La situation autour du détroit d’Ormuz suscite une vive inquiétude sur la scène internationale.

À l’issue d’une réunion du G7, Emmanuel Macron a souligné la tension croissante dans cette zone clé pour le commerce mondial. Les dirigeants évoquent désormais la nécessité de garantir la circulation maritime dans ce passage stratégique.
Lors d’une prise de parole ce mercredi 11 mars, Emmanuel Macron a estimé que le détroit d’Ormuz est désormais devenu un véritable « théâtre de guerre », illustrant la gravité de la situation dans cette région du Moyen-Orient.
Cette voie maritime est considérée comme l’une des plus importantes pour le commerce mondial, notamment pour le transport de pétrole. Chaque jour, une part significative de l’approvisionnement énergétique mondial y transite.
Face aux tensions croissantes, le président français a insisté sur la nécessité d’assurer la liberté de circulation dans cette zone afin d’éviter des perturbations majeures des échanges internationaux.
Une décision historique sur les réserves de pétrole

Dans le même temps, les pays membres de l’Agence internationale de l’énergie ont annoncé une décision exceptionnelle. Les 32 États de l’organisation ont décidé à l’unanimité de libérer 400 millions de barils de pétrole provenant de leurs réserves stratégiques.
Il s’agit du plus important déblocage jamais réalisé par l’agence depuis sa création.
Selon Emmanuel Macron, ce volume correspond à environ vingt jours de flux de pétrole transitant habituellement par le détroit d’Ormuz. Cette mesure vise à stabiliser les marchés énergétiques dans un contexte particulièrement incertain.
Appel à éviter les restrictions énergétiques
Le chef de l’État a également adressé un message à ses partenaires internationaux. Il a appelé les pays producteurs à éviter toute restriction sur les exportations de pétrole et de gaz, estimant que de telles décisions pourraient accentuer l’instabilité des marchés.
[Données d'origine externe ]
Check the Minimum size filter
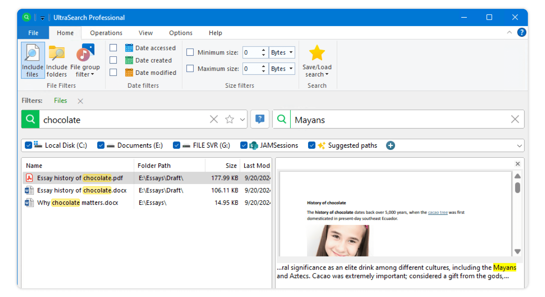This screenshot has width=545, height=297. [190, 52]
L’objectif affiché par les dirigeants réunis au sein du G7 est de limiter les perturbations économiques et de préserver l’équilibre des approvisionnements énergétiques mondiaux.
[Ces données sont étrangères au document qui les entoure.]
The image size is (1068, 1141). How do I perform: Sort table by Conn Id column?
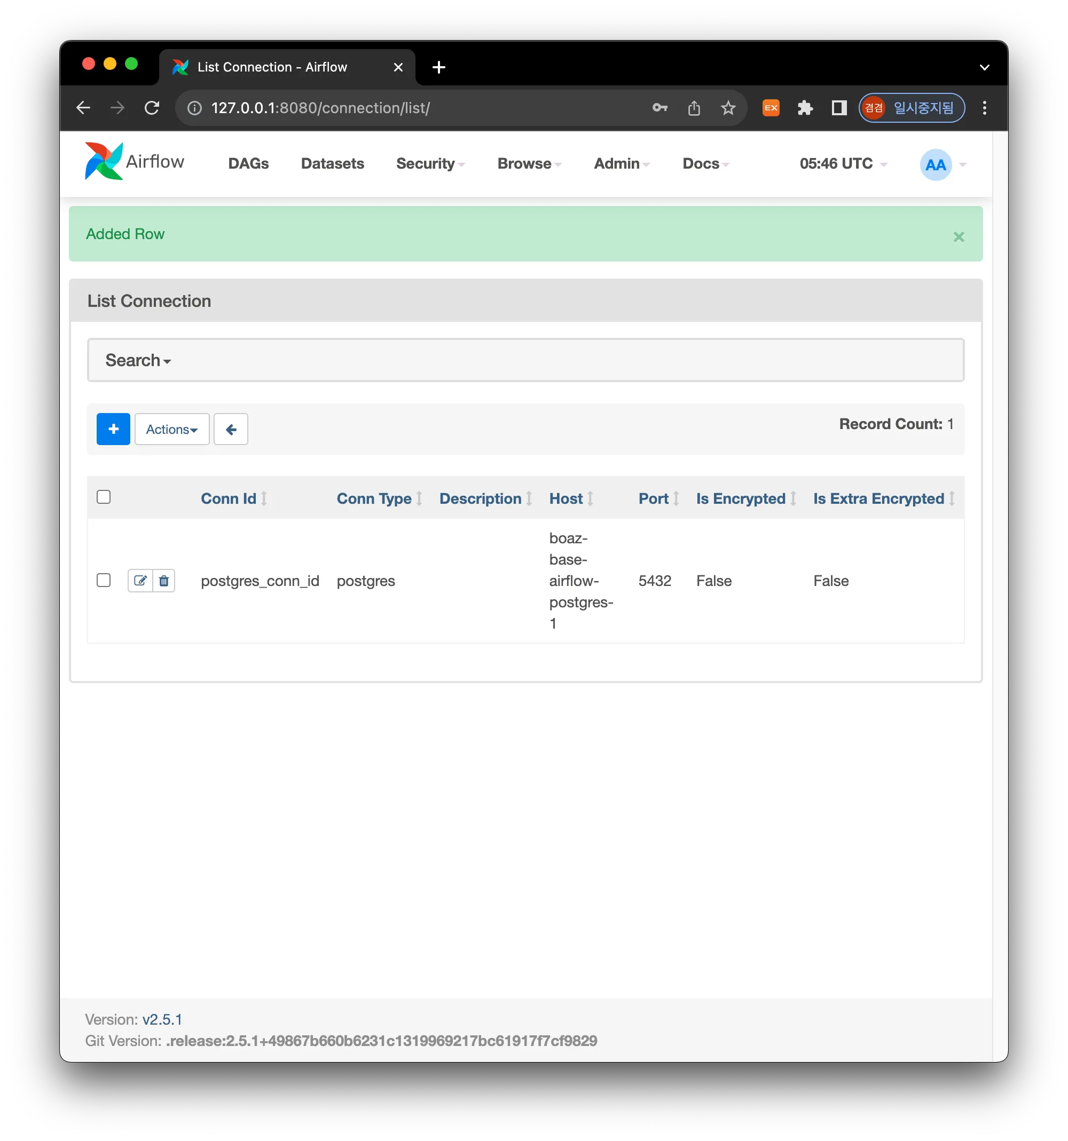tap(229, 498)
Vers une coordination maritime internationale

Face aux risques pesant sur la navigation dans le détroit d’Ormuz, Emmanuel Macron a évoqué la possibilité d’une coordination entre plusieurs forces navales.
Selon lui, un travail de préparation pourrait être engagé durant plusieurs semaines afin d’organiser l’escorte de navires commerciaux et de garantir la sécurité de la circulation maritime.
Cette mission, envisagée comme défensive, viserait principalement à sécuriser le passage des navires dans cette zone stratégique.
Des incidents récents en mer
La situation s’est encore tendue après plusieurs incidents signalés près du détroit. Un porte-conteneurs, un cargo et un vraquier ont été touchés par des projectiles dont l’origine a été décrite comme inconnue, selon les premières informations.
Ces actions ont été revendiquées par l’Iran. Les Gardiens de la Révolution ont indiqué que les navires souhaitant traverser le détroit doivent désormais obtenir une autorisation préalable.
L’armée iranienne a également déclaré que certains navires présents dans cette zone pourraient être considérés comme des cibles légitimes dans le contexte actuel.
Une mission envisagée après la phase la plus critique
Dès le début de la semaine, Emmanuel Macron avait déjà évoqué la possibilité d’une mission internationale destinée à sécuriser la zone maritime. Il avait alors précisé que cette opération serait strictement défensive et viserait à rouvrir le passage maritime dans des conditions sûres.